PÁGINA:
--

La expulsión de los mercaderes del templo

Francia se encuentra sumida en una profunda crisis política que ha dejado al descubierto la depreciación gradual de la autoridad del jefe del Estado y una profunda desunión entre el pueblo y sus representantes

Emmanuel Macron Francia

Todos los países pueden tener el triste privilegio de ver cómo se plasman en cada uno de ellos unos problemas que, en realidad, nos afectan a todos. Es lo que sucedió en 2008 en Estados Unidos con la quiebra de Lehman Brothers y el hundimiento del mercado inmobiliario; y luego les tocó el turno a España, Grecia y unos cuantos países más. Hoy es Francia la que se encuentra sumida en una profunda crisis política. Desde su reelección, el presidente Macron no dispone más que de una mayoría relativa en el Parlamento, pero las elecciones legislativas del año pasado, después de que él mismo disolviera la Cámara, han dejado tres bloques divididos e irreconciliables: la izquierda, fragmentada en varios grupos; el centro, hoy lleno de disensiones, debidas en gran parte a las ambiciones individuales, pero no por ello menos intensas; y la extrema derecha, cuya líder, de momento, está inhabilitada. En definitiva, hoy es Francia el país en el que se ha desencadenado la tormenta.

A primera vista, entre la crisis económica de 2008 y los problemas políticos actuales no parece haber ninguna relación. Sin embargo, si solo nos fijamos en lo que sucede estos días en París, no estamos entendiendo nada. Nos limitamos a hablar sin cesar sobre la falta de una “cultura del compromiso” en un entorno enardecido de división de opiniones. En realidad, para comprender lo que está pasando, debemos remontarnos a fechas algo más lejanas.

Desde hace unos 15 años, Francia ha vivido tres episodios institucionales preocupantes. En primer lugar, la derrota de Sarkozy en 2012 fue un fenómeno inusual. Hasta entonces, Valéry Giscard d’Estaing era el único presidente que no había logrado la reelección, en 1981; pero, en aquella ocasión, los hechos trascendentales fueron la victoria de François Mitterrand, la vuelta de la izquierda al poder después de 23 años y la drástica ruptura política. Por el contrario, en 2012, lo llamativo no fue el triunfo de los socialistas, sino la derrota de Sarkozy, que, en última instancia, perdió por culpa de sus políticas y su increíble arrogancia.

--

CONSIGNAS:
**a.** Reescribe el fragmento del artículo sobre la crisis política en Francia comprendido entre "A primera vista, entre" y "algo más lejanas.", ambos incluidos, y cambia "París" por "la capital francesa".
**b.** Enumera todos los países que se mencionan por su nombre en el artículo sobre la crisis política en Francia.
**c.** Prosigue el artículo sobre la crisis política en Francia a partir de su última oración.
El listado no tiene ninguna relación con el artículo sobre la crisis política en Francia.

LISTADO PROPORCIONADO:
--

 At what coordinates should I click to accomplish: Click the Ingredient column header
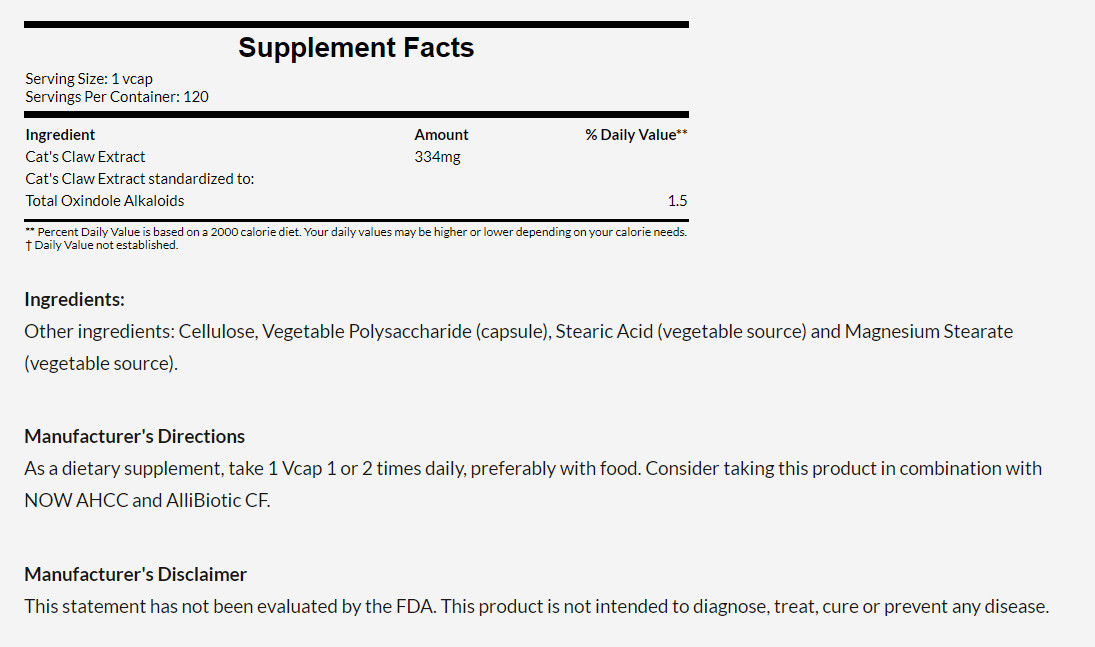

--

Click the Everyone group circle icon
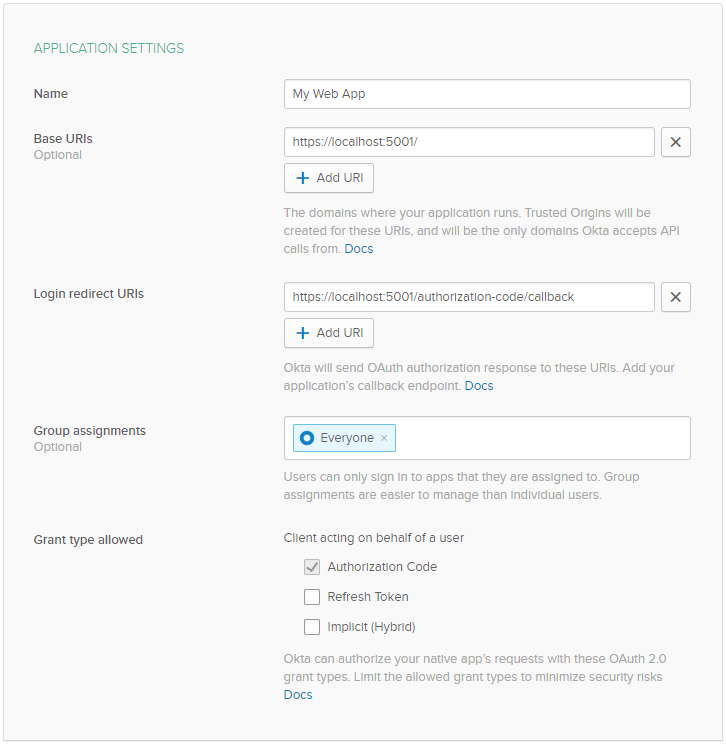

--

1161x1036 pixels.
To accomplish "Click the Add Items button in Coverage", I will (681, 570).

--

RESPUESTAS:
**a.**
A primera vista, entre la crisis económica de 2008 y los problemas políticos actuales no parece haber ninguna relación. Sin embargo, si solo nos fijamos en lo que sucede estos días en la capital francesa, no estamos entendiendo nada. Nos limitamos a hablar sin cesar sobre la falta de una “cultura del compromiso” en un entorno enardecido de división de opiniones. En realidad, para comprender lo que está pasando, debemos remontarnos a fechas algo más lejanas.

**b.** Francia, Estados Unidos, España y Grecia.

**c.**
En ese caso, más que un cambio de Gobierno, lo que se manifestó fue el hartazgo. Que el candidato socialista fuera insustancial refuerza la hipótesis de que aquellos comicios no constituyeron una victoria de la izquierda, sino una derrota de la derecha. Es significativo que Sarkozy no consiguiera la reelección frente a un candidato tan anecdótico como François Hollande y que fuera el primer presidente saliente incapaz de ganar en la primera vuelta, a pesar de los ingentes fondos destinados a financiar su campaña electoral, que la justicia acabó sancionando posteriormente. Pero este no fue más que el primer episodio.

En 2017, el nuevo presidente, François Hollande, era tan impopular que ni siquiera consiguió presentar su candidatura a la reelección, algo sin precedentes en la historia de la República. Y ocho años después, como si hubiera caído una maldición sobre nuestro país, el presidente Macron —que sí había sido reelegido— se encontró en una situación insólita, peor que perder la reelección, peor que no poder presentarse: uno de sus antiguos primeros ministros le exigió la dimisión. Aquello supuso un salto cualitativo. La depreciación gradual de la autoridad del jefe del Estado, esa fragilidad cada vez mayor, indica que existe una lógica subterránea, una explicación que va más allá de una “cultura del compromiso” de la que, según dicen, carece la clase política francesa. Por cierto, pronto vamos a poder ver si esa teórica “cultura del compromiso” resiste en una Alemania devastada por la crisis y en la que hoy se ven hondas divisiones.

Para comprender el agotamiento de la función presidencial y la supuesta volubilidad del electorado hay que remontarse, en primer lugar, al momento en el que se originaron: la crisis de 2008, durante el mandato de Nicolas Sarkozy. Los efectos fueron similares en todas partes, pero los ritmos y las modalidades variaron en función de cada situación nacional. La primera y principal consecuencia de la crisis inmobiliaria, la crisis bancaria y la crisis de la deuda soberana fue que les abrieron los ojos a las poblaciones afectadas sobre la importancia de las cuestiones económicas. Se acabaron los falsos debates, la obsesión por las fronteras, las peroratas sobre la inseguridad, el islam y otros “temas sociales” que contaminan la vida política y cuya principal función es ocultar los verdaderos problemas: la salud, la educación, la vivienda, el desempleo, los impuestos. Con la crisis de 2008, la realidad volvió de golpe a primer plano. Y, para Sarkozy, que había construido su fulgurante carrera cultivando el tema de la inseguridad —agitando el espantajo de “la escoria” y echándole la culpa de todo—, el resultado fue su brusco hundimiento. De pronto, sus argumentos perdieron todo el valor.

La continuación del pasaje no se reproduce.